Family.  Solidarity.  Strength.  Courage.  Unconditional love.  Growth.  Freedom.  Love.  Blessing.

These boys-turning-men are my everything.  They are unique but the same, adventurous but steady, funny but serious, talented but humble (well...most of the time).  Above all, they are my inspiration.
 


Johnny ~
My firstborn, my boy closer to manhood than I want to admit.  You are talented in so many ways and I pray that you know it and believe it.  Whether its in the sports you play or the people you encourage, you demonstrate a strength and a maturity that few have, but many recognize.  You are the best "biggest" brother that anyone could want.  Your compassion for others resonates in all you do.  Your leadership abilities will take you far.  Find true joy in serving others.

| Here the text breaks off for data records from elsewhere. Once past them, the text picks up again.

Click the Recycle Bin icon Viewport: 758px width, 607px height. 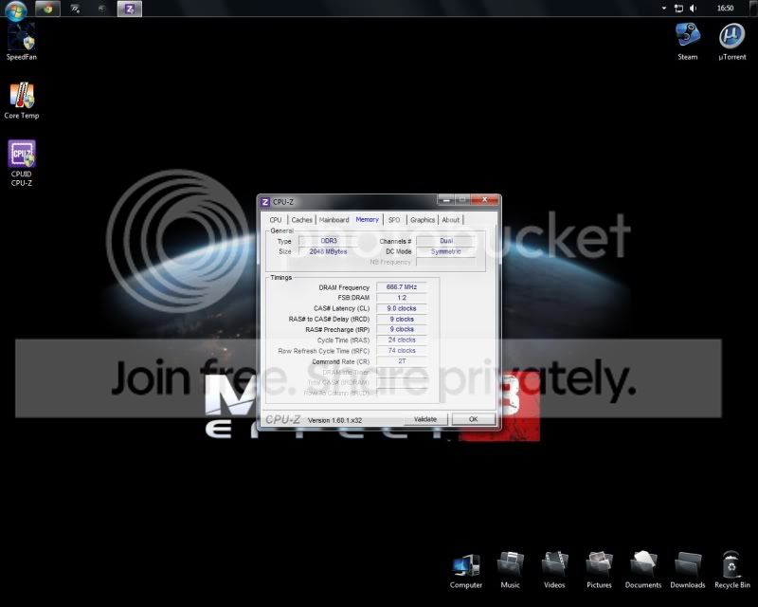[x=731, y=570]
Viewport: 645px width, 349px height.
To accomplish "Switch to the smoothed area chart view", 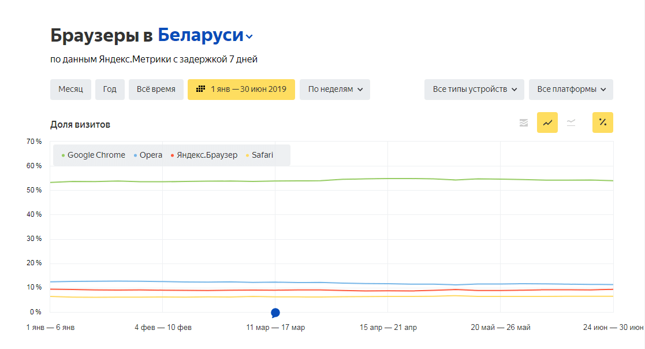I will pos(571,122).
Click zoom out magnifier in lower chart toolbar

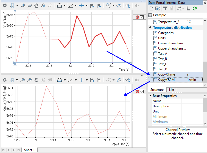[29, 80]
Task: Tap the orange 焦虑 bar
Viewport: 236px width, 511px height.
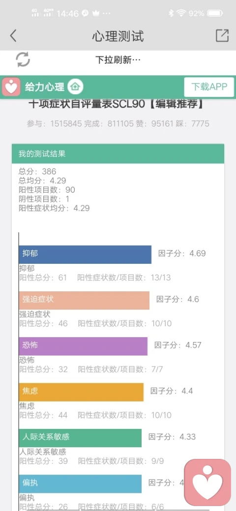Action: [x=81, y=392]
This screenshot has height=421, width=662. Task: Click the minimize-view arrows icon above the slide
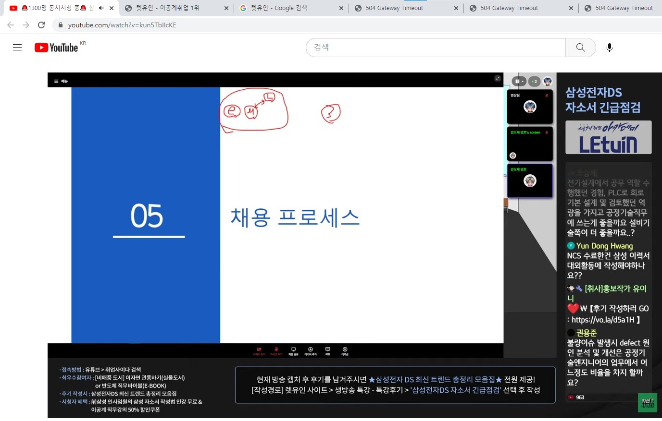tap(498, 78)
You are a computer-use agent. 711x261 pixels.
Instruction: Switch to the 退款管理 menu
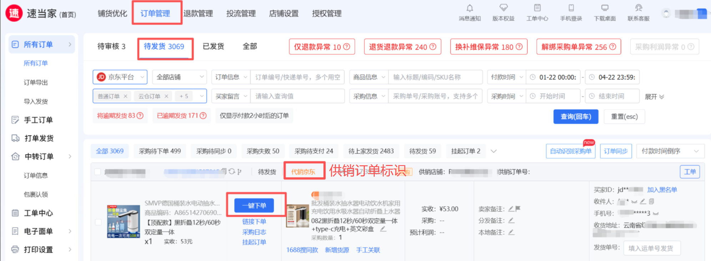(198, 14)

Believe in yourself and above all, believe in the God who gave you all these wonderful abilities.  








Matt ~
My second born, my boy of many wonders and surprises.  There was a time when I might have called you the strong silent type, but now you have grown into a young man that knows when to speak and what to say.  One of my favourite moments was when you told me you were going to run for School Council President...it seemed so out of character for you!  But you grabbed that idea, ran with it, and won!!  This to me proves that you have an inner strength and determination that few have.  Your gentleness is evident to all.  You are destined to do great things, I am sure.  With God as your compass and your guide, go change the world!

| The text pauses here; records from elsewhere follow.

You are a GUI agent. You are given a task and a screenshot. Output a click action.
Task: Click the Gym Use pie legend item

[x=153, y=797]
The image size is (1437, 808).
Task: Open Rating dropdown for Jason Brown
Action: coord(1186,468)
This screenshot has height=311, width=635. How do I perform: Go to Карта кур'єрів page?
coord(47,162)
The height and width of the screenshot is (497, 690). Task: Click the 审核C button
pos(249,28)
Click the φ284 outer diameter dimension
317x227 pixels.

                                                                                   
Eric ~
My third born, my boy of immense character and passion.  You have such a zest for life!  Your determination and passion for the things you desire is second to none - except maybe your sense of humour!!!  Your creative imagination is such a gift to you, to our family, and to our world.  I believe you will do great things with the zany thoughts that roll around your brain.  Find what you are passionate about and follow that with your heart, mind and soul.  You are incredibly gifted with an infectious personality and smile to match.  God has some wonderful things in store for you!




Mitch ~
My last born, my forever-baby, my boy of great joy and laughter.  When you were only 3 months old and I became very sick, you became my reason to live, my reason to be, my reason to get out of bed every morning when I really didn't feel like it.  Because you were there, needing me, smiling at me, grabbing my nose with your wee, chubby baby hand, I knew that I had to get better.  And not only for you, but for your brothers as well.  Hardly a day goes by that I don't thank God for giving me you to pull me through.  When I look at you, I see a masterpiece.  You love so deeply, and you are always striving to do your best and be your best in all you do.  Your creative energy will take you many places in this world.  Go with God in all you do, knowing that you will never walk this world alone.




When people find out I have 4 boys (and no girls), the words "wow", "busy", "how do you do it", "crazy", "I'm sorry", and "trying for a girl?" often escape their lips.  But really, I wouldn't want it any other way.  I love them beyond belief.  And I know that I am blessed beyond belief because I have the privilege of being their Mom.